Endobronchial intubation detected by insertion depth of endotracheal tube, bilateral auscultation, or observation of chest movements: randomised trialBMJ 2010; 341 doi: https://doi.org/10.1136/bmj.c5943 (Published 09 November 2010) Cite this as: BMJ 2010;341:c5943
- Christian Sitzwohl, assistant professor 1,
- Angelika Langheinrich, resident1,
- Andreas Schober, resident1,
- Peter Krafft, associate professor2,
- Daniel I Sessler, professor and chair3,
- Harald Herkner, associate professor4,
- Christopher Gonano, associate professor1,
- Christian Weinstabl, associate professor2,
- Stephan C Kettner, associate professor2
- 1Department of Anaesthesiology, General Intensive Care, and Pain Control, Medical University of Vienna General Hospital, A-1090 Vienna, Austria
- 2Department of Anaesthesiology, General Intensive Care, and Pain Control, Medical University of Vienna General Hospital
- 3Department of Outcomes Research, Cleveland Clinic, Ohio, USA
- 4Department of Emergency Medicine, Medical University of Vienna General Hospital
- Correspondence to: C Sitzwohl
- Accepted 7 September 2010
Objective To determine which bedside method of detecting inadvertent endobronchial intubation in adults has the highest sensitivity and specificity.
Design Prospective randomised blinded study.
Setting Department of anaesthesia in tertiary academic hospital.
Participants 160 consecutive patients (American Society of Anesthesiologists category I or II) aged 19-75 scheduled for elective gynaecological or urological surgery.
Interventions Patients were randomly assigned to eight study groups. In four groups, an endotracheal tube was fibreoptically positioned 2.5-4.0 cm above the carina, whereas in the other four groups the tube was positioned in the right mainstem bronchus. The four groups differed in the bedside test used to verify the position of the endotracheal tube. To determine whether the tube was properly positioned in the trachea, in each patient first year residents and experienced anaesthetists were randomly assigned to independently perform bilateral auscultation of the chest (auscultation); observation and palpation of symmetrical chest movements (observation); estimation of the position of the tube by the insertion depth (tube depth); or a combination of all three (all three).
Main outcome measures Correct and incorrect judgments of endotracheal tube position.
Results 160 patients underwent 320 observations by experienced and inexperienced anaesthetists. First year residents missed endobronchial intubation by auscultation in 55% of cases and performed significantly worse than experienced anaesthetists with this bedside test (odds ratio 10.0, 95% confidence interval 1.4 to 434). With a sensitivity of 88% (95% confidence interval 75% to 100%) and 100%, respectively, tube depth and the three tests combined were significantly more sensitive for detecting endobronchial intubation than auscultation (65%, 49% to 81%) or observation(43%, 25% to 60%) (P<0.001). The four tested methods had the same specificity for ruling out endobronchial intubation (that is, confirming correct tracheal intubation). The average correct tube insertion depth was 21 cm in women and 23 cm in men. By inserting the tube to these distances, however, the distal tip of the tube was less than 2.5 cm away from the carina (the recommended safety distance, to prevent inadvertent endobronchial intubation with changes in the position of the head in intubated patients) in 20% (24/118) of women and 18% (7/42) of men. Therefore optimal tube insertion depth was considered to be 20 cm in women and 22 cm in men.

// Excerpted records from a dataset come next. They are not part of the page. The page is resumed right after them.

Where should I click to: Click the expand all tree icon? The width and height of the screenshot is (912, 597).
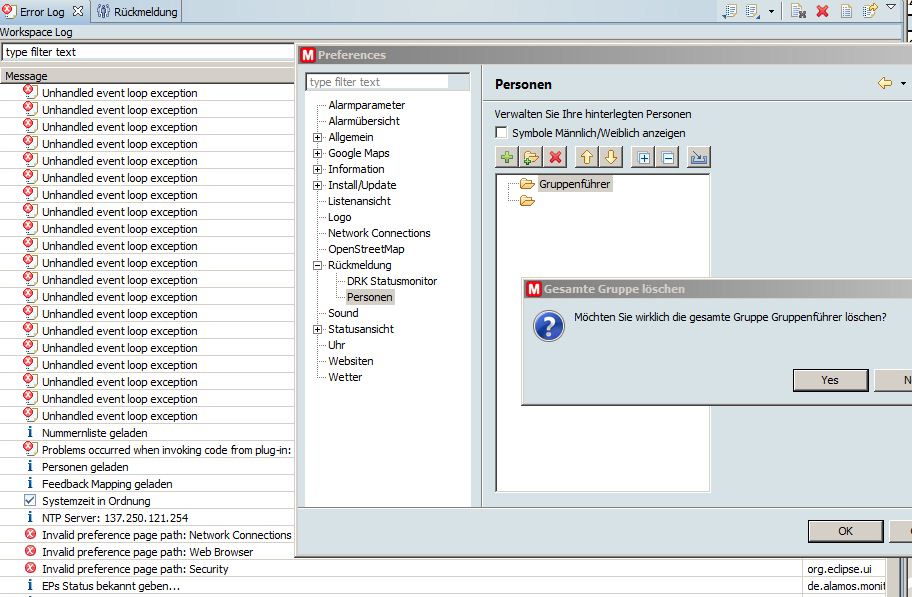(x=643, y=157)

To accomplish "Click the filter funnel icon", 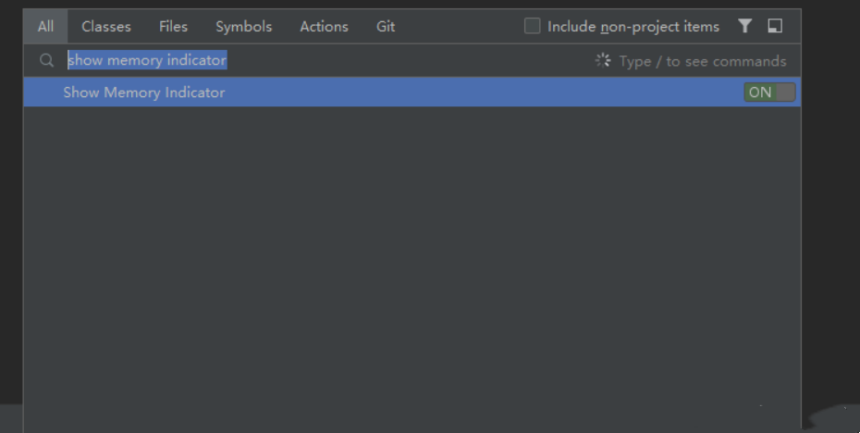I will click(x=745, y=26).
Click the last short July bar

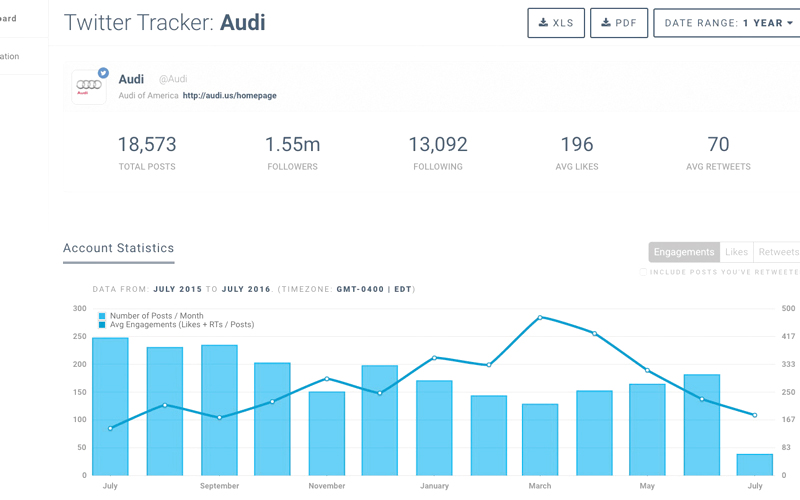point(755,465)
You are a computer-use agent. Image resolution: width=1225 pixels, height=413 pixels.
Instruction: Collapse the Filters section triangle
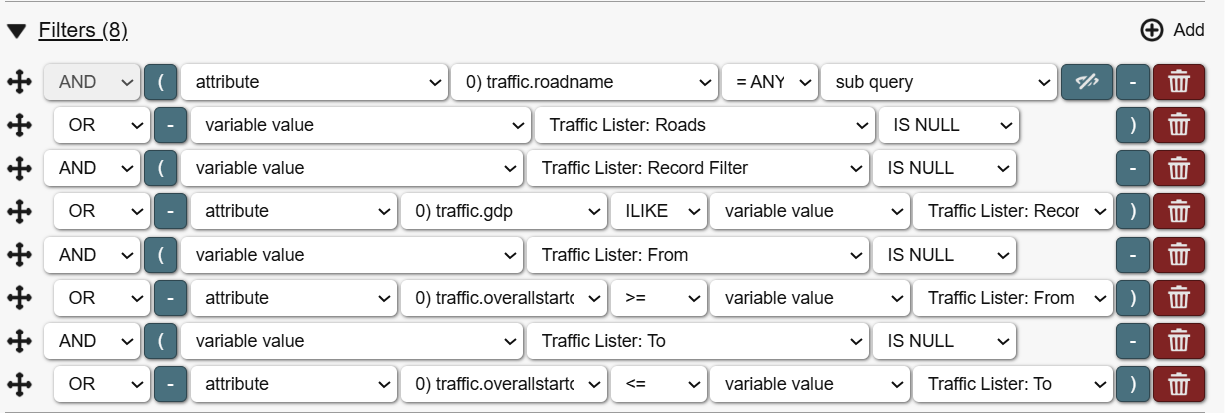pyautogui.click(x=16, y=31)
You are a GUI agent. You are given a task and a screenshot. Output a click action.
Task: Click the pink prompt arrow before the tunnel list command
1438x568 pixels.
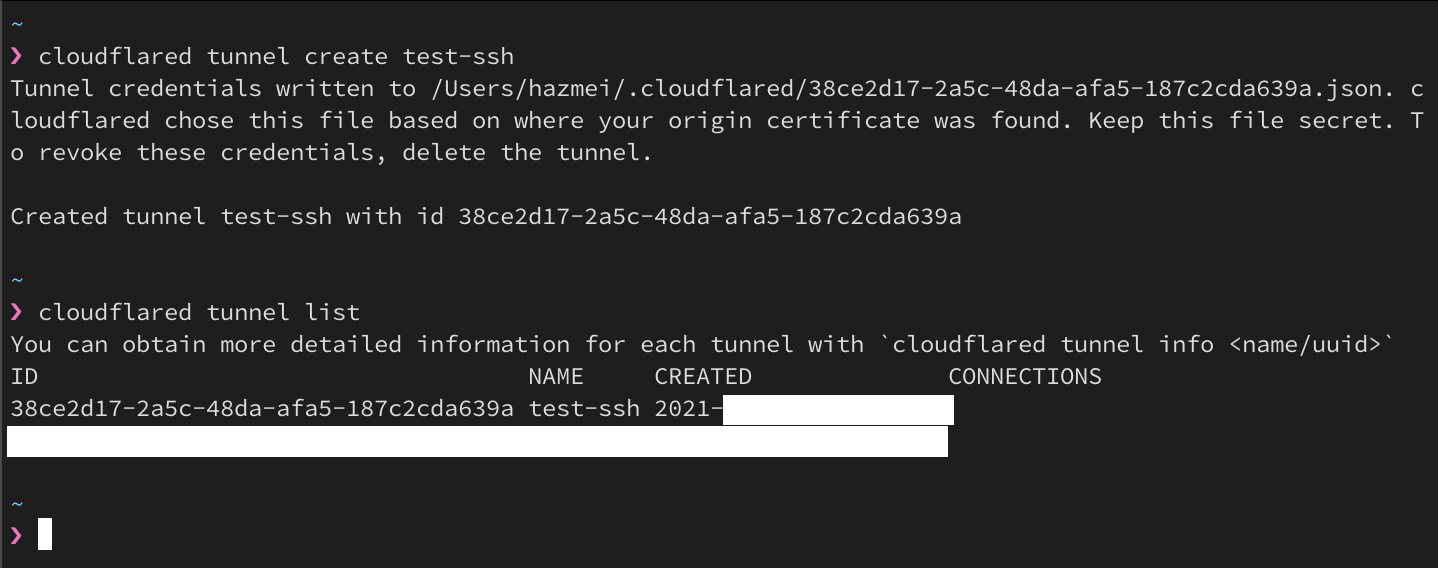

Conclusion Less experienced clinicians should rely more on tube insertion depth than on auscultation to detect inadvertent endobronchial intubation. But even experienced physicians will benefit from inserting tubes to 20-21 cm in women and 22-23 cm in men, especially when high ambient noise precludes accurate auscultation (such as in emergency situations or helicopter transport). The highest sensitivity and specificity for ruling out endobronchial intubation, however, is achieved by combining tube depth, auscultation of the lungs, and observation of symmetrical chest movements.
Trial registration NCT01232166.
Funding: This research received no specific grant from any funding agency in the public, commercial, or not-for-profit sectors.
Contributors: CS, PK, and SCK contributed to the design of the trial. CS, PK, SCK, and DIS contributed to the interpretation of the results and writing of the manuscript. AL, AS, CG, SCK, CW, and CS contributed to the recruitment of patients, data collection, and management of the trial. CS, DIS, and HH contributed to the statistical analysis. CS is the guarantor.
Competing interests: All authors have completed the Unified Competing Interest form at www.icmje.org/coi_disclosure.pdf (available on request from the corresponding author) and declare: no support from any organisation for the submitted work; no financial relationships with any organisations that might have an interest in the submitted work in the previous 3 years; no other relationships or activities that could appear to have influenced the submitted work.
Ethical approval: The study was approved by the ethics committee of the Medical University of Vienna and written informed consent was obtained by independent investigators.
Data sharing: No additional data available.